Diving into Switzerland’s Linguistic Tapestry: Unveiling the Multilingual Magic of Swiss German, French, Italian, and Romansh
The answer to the question “What is the official language in your country?” is simple in many parts of the world. However, for a Swiss person, the answer to that question is a bit more complicated. The country has no fewer than four official languages. You heard correctly—not one or two, but four! The secret of Switzerland’s success is therefore in its diversity. In this blog, my colleague Noëlle and I visited Switzerland to learn more about languages and their uses. We reveal the Swiss secret in this blog!
An abundance in languages
In Switzerland, they speak Swiss German (a dialect of German), French, Italian and Romansh. These four national languages are spoken in the four different language areas and multilingual regions or communities. In the municipality of Biel, for example, you can hear French and Swiss German, while in the canton of Graubünden, Swiss German, Romansh and Italian are spoken.
This multilingualism is also evident in everyday life in Switzerland. We noticed, for example, street signs written in three languages: Italian, French and German. When you enter a supermarket, you will notice that most products have product descriptions in all four national languages.
The majority of the Swiss population speaks Swiss German or Standard German. A quarter of residents speak French on a daily basis, while only about 0.6 per cent of the population speaks Romansh. Italian is mainly spoken in the canton of Ticino and in Graubünden.
When you first arrive in Switzerland, you may think you will find it difficult to understand the locals. But there is no need to worry, because the people here are true chameleons! As soon as they realise that you do not understand them, they switch from one of their languages to Standard German, although with bits of Swiss German here and there. This makes it easier for you as a guest to quickly adapt to the country’s culture and language.After a few months it shouldn’t be a problem to follow a conversation in Swiss German, as you quickly get used to the dialect.
Key features per language
Let us have a closer look at the four national languages, one by one. What are the main hallmarks and how has each language been implemented in Switzerland?
Close to 60% of the country’s population speaks German, which is the country’s official language. But take note that in Switzerland they speak Swiss German, which is a dialect of Standard German. Swiss-Germans understand and speak Standard German perfectly, but they also speak their own dialect. It does not work the other way around, however, as many of the German tourists in Switzerland do not understand Swiss German.
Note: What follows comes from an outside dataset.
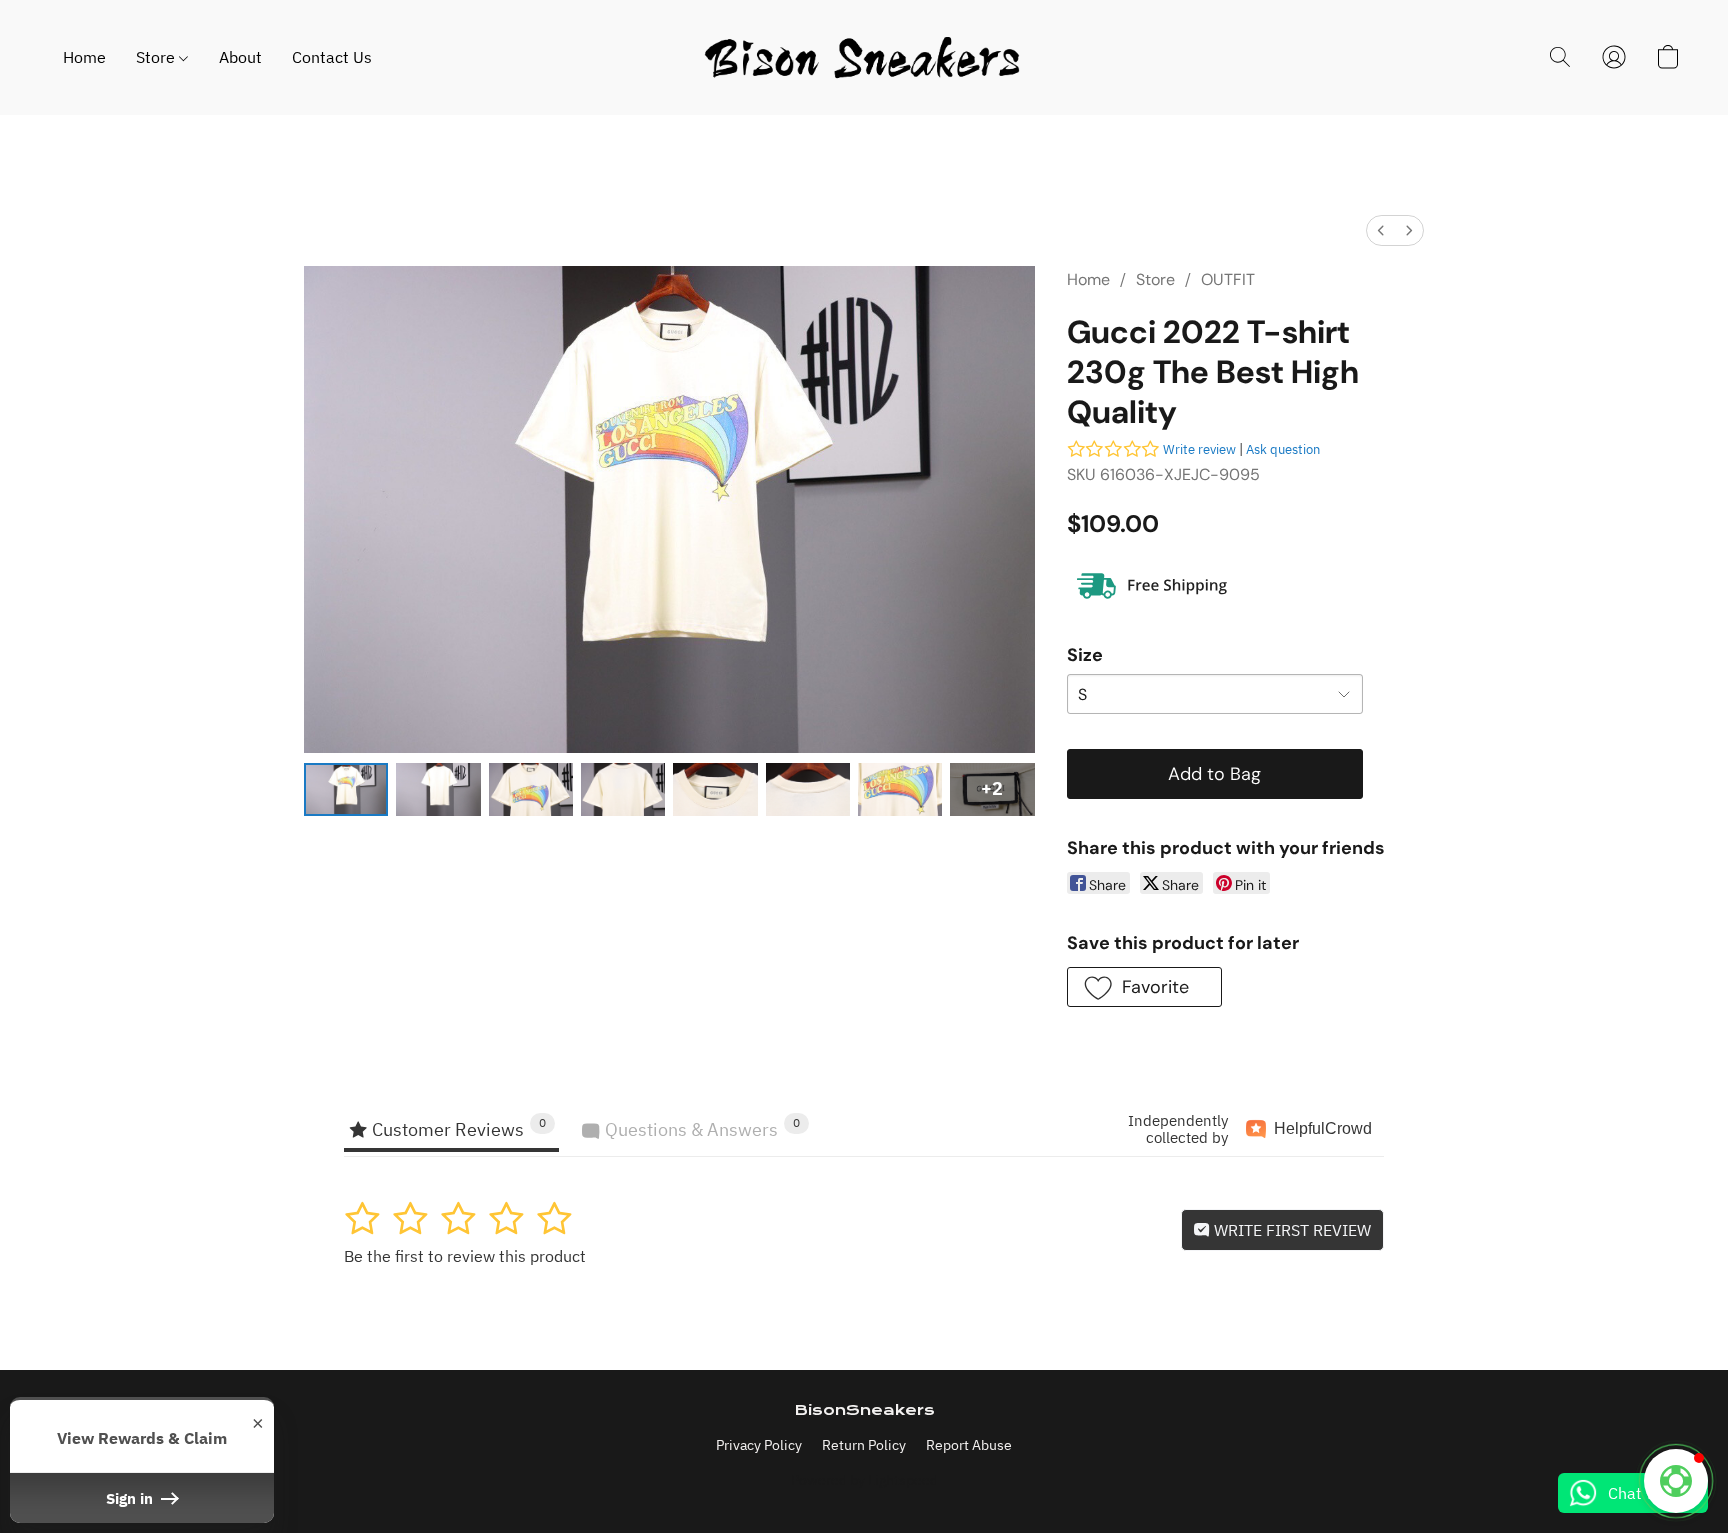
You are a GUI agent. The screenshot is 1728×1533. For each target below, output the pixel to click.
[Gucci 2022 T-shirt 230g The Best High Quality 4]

French is less widely spoken in Switzerland than German, but is still considered the second main language by the population. Roughly 20% of the country’s population speaks French as their first language.
Unlike the German spoken in Switzerland, French in Switzerland is almost identical to the classical French from France. There is a difference in the way they communicate with it and the speed at which they talk, though. The French, for example, use the word ‘soixante-dix’ to refer to the number seventy, while the Swiss simply say ‘septante’.
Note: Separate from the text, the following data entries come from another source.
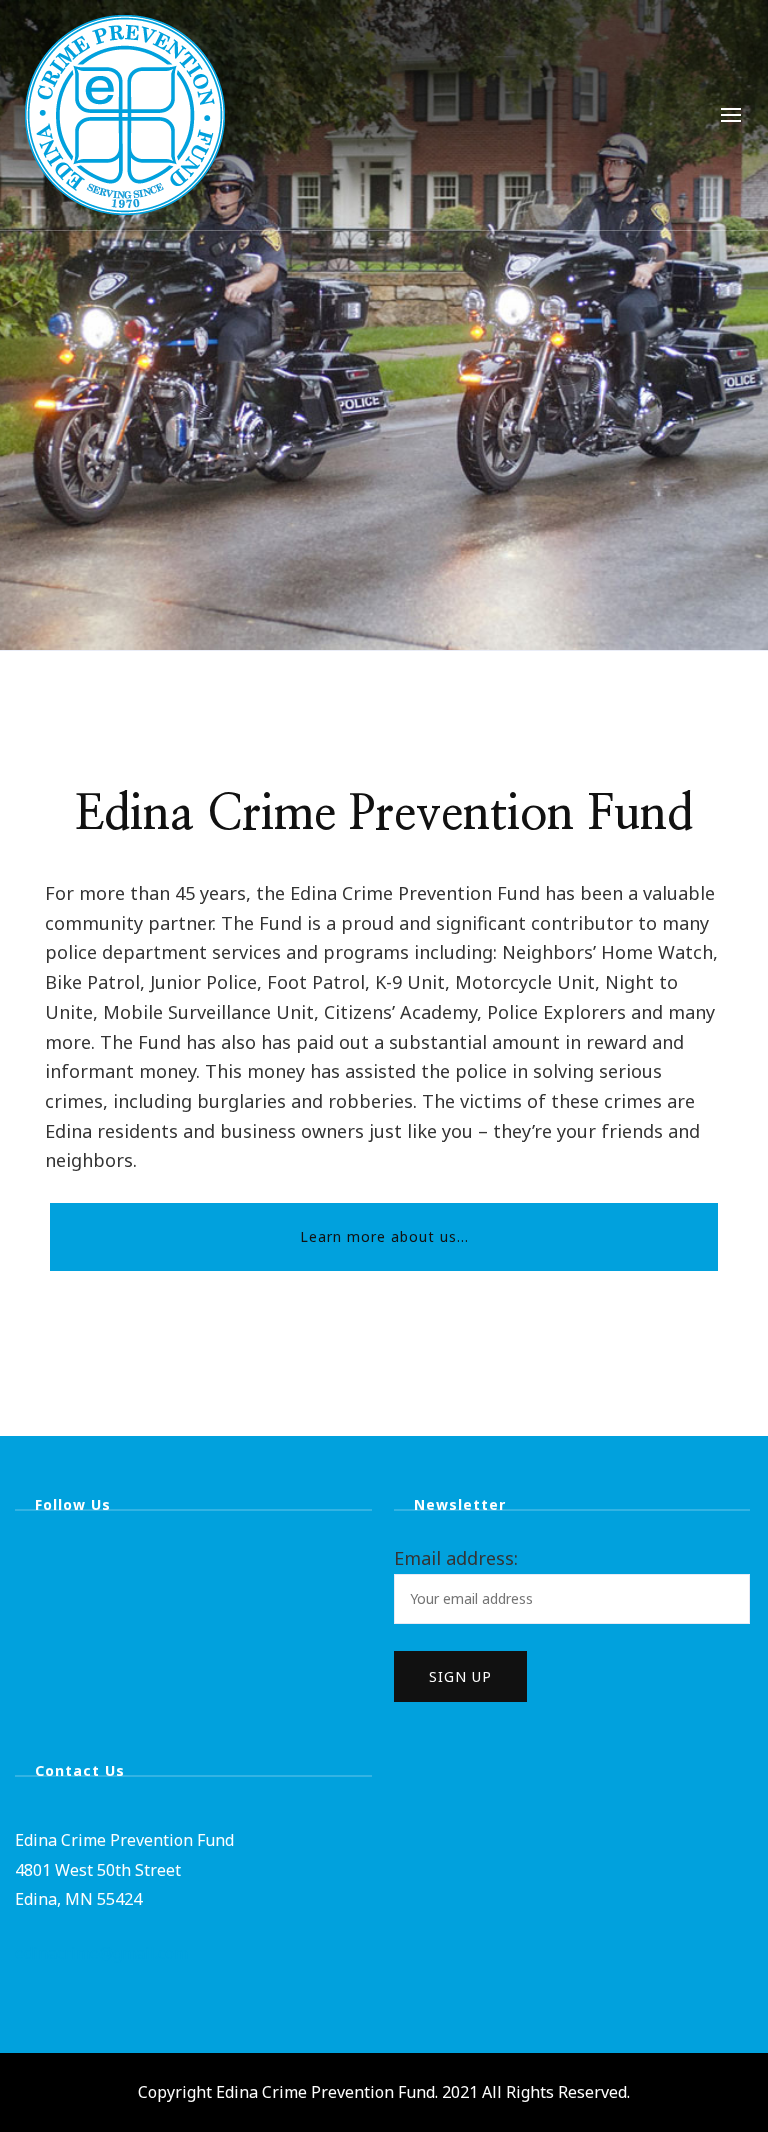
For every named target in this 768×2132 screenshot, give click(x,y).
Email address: (456, 1558)
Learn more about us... (384, 1236)
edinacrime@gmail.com (101, 1953)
Italian is spoken by about 8% of the population in southern Switzerland. It is the third most widely spoken language in the country. Italian in Switzerland is not much different from Italian in Italy, but it does include some unusual translations from German and French.
The Romansh language has been used in Switzerland for centuries. The origins of this language can be traced back to Roman times. When the Romans conquered the Recio region (known as ‘Graubünden’ today), they brought their language with them. Although it is only spoken by a small part of the population today, Romansh has been an official language since 1996.
“Merci für die gelato!”
It may seem difficult to believe, but only a few years ago, hardly anyone spoke a word of English in Switzerland! The Swiss were indifferent to English, but today command of English is a requirement for most jobs. English is also highly prevalent in Swiss media, with the result that more and more Swiss people have a reasonable command of English.
As we stopped to order an ice cream on the way through Switzerland, I noticed that the lady at the ice cream truck could understand me when I spoke French, German and English. I caught myself committing some embarrassing slipshod phrases, such as “Yes, merci für die ice cream”, but I still managed to get what I wanted to order. It seems very appropriate to eat ice cream in the country, as you can see mountain peaks with ice at the top in the distance from almost anywhere. It is a breath-taking view that never ceases to surprise. During a train ride back to our campsite, we chatted with ease first in German and then easily switched to English with a group of Swiss. They explained to us that there are not many people in French-speaking regions who are fluent in English, which means that it can be difficult to fill some positions. English is growing enormously in popularity, however, so there is a high probability that English will eventually become Switzerland’s fifth language.
Once back at our campsite we were ready to warm something up over a gas fire and then crawl into our sleeping bags. Did you enjoy this blog? One thing is for sure: the languages spoken in Switzerland will no longer hold any secrets from you! You now know that Switzerland is not only an attractive destination for its ski resorts, delicious Swiss chocolate and raclette, but that its languages are also particularly fascinating.